In recent years, many public companies have adopted a majority voting standard for election of directors either by amending their by-laws or by adopting a director resignation policy. In most instances, the majority voting standard would not apply to elections in which the number of nominees is greater than the number of open board positions. In such cases, the voting standard would typically revert to a plurality and so the nominees receiving the greatest number of votes would be elected to the open positions.
Shareholder proxy access will represent a significant expansion of shareholders' rights to participate in the management of the company. In the past, the only practical alternative available to a shareholder that wanted to secure the election of its nominee would have been to conduct a proxy contest, a process that is expensive and time consuming. In a proxy contest, dissidents have to prepare their own proxy materials, mail a ballot separate from the company's and persuade investors to vote for the dissident slate. The cost of conducting a proxy contest has been a significant barrier. Although dissidents can ultimately recover their out-of-pocket expenses from the company, they must first win the proxy contest.
Shareholder proxy access will remove the greatest barrier to an activist shareholder gaining board representation by virtually eliminating any cost to the shareholder.
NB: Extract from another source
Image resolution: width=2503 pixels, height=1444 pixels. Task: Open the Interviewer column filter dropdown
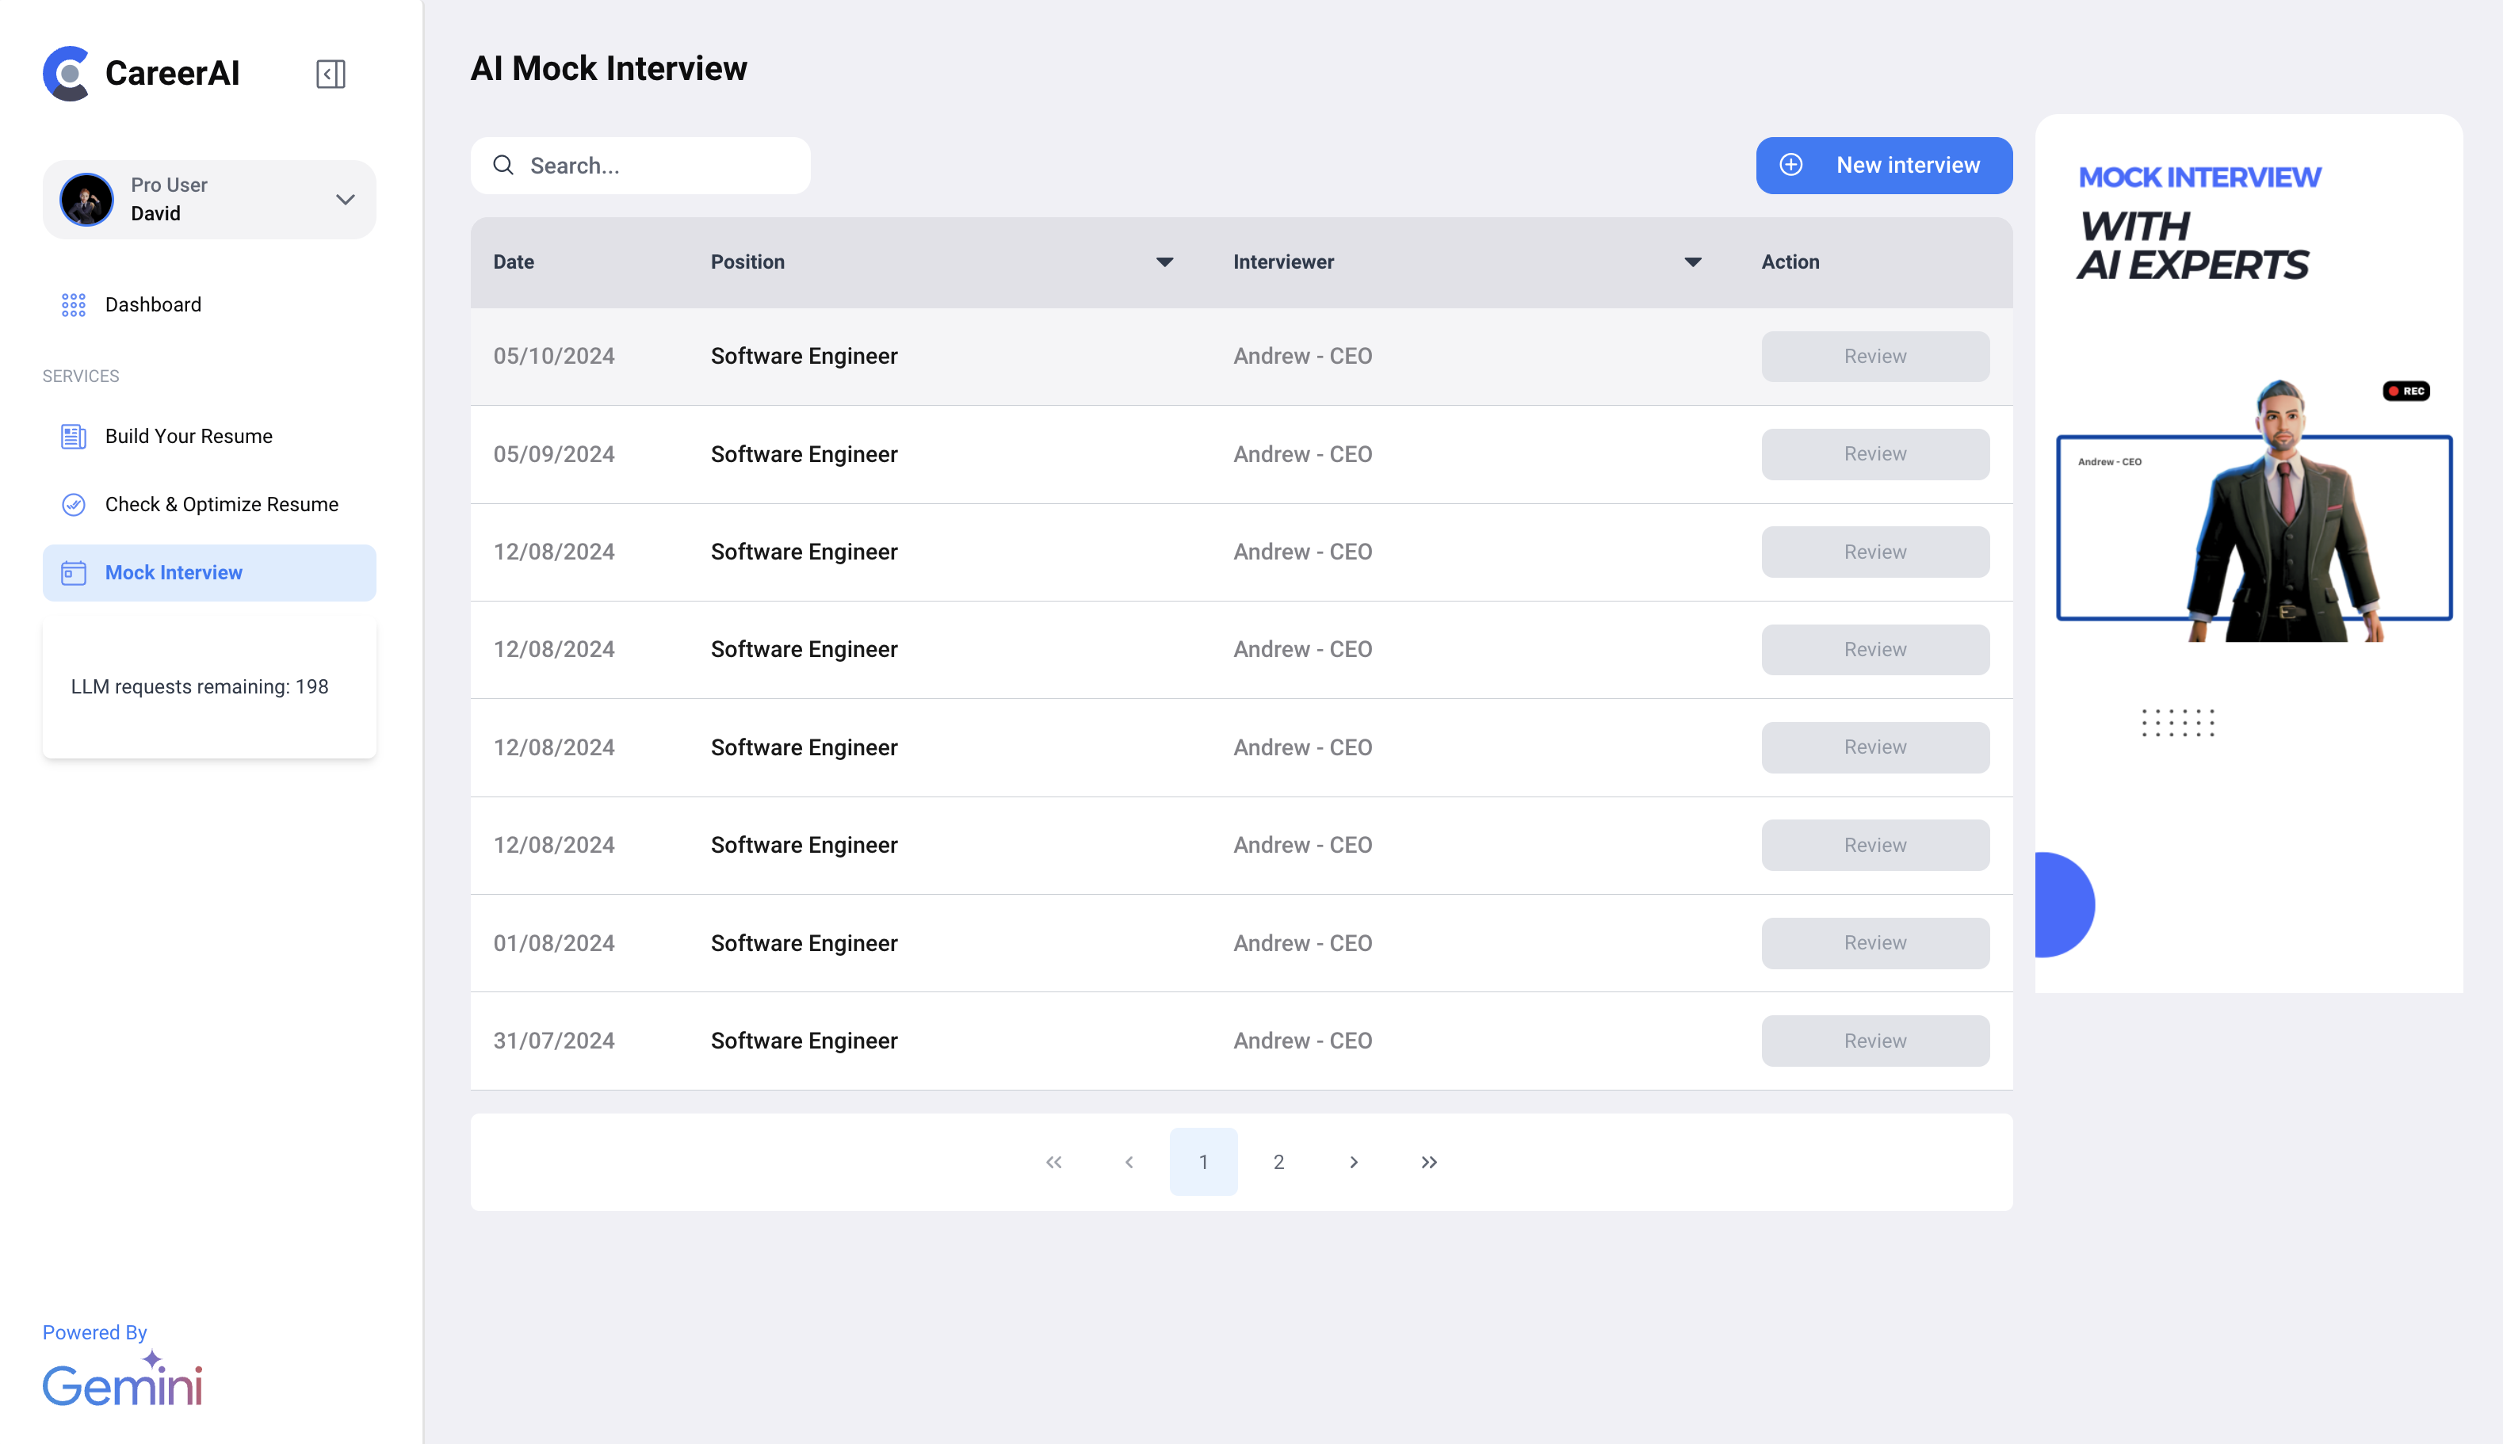click(1693, 263)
Insurgent nominees will be given the same prominence and biographic information as the company's nominees. Just last year, the NYSE rule that regulates the ability of brokers to vote shares for which they have not received any direction from their customers was amended to treat the election of directors as "non-routine." This means it will be easier for an insurgent nominee to win the contest because the company's nominees will not have the benefit of the effect of broker non-votes that it enjoyed prior to 2010.
There is virtually no cost or downside to a group of institutional shareholders pooling their ownership and nominating candidates for election under Rule 14a-11. Despite the SEC's attempt to not allow this new mechanism to be used to effect a change in control, it remains to be seen whether directors elected through Rule 14a-11 will pursue an agenda that is based on the views of the nominating shareholder or group.
This is not a complete summary of the provisions of Rule 14a-11. For additional information or specific legal guidance, you should contact legal counsel.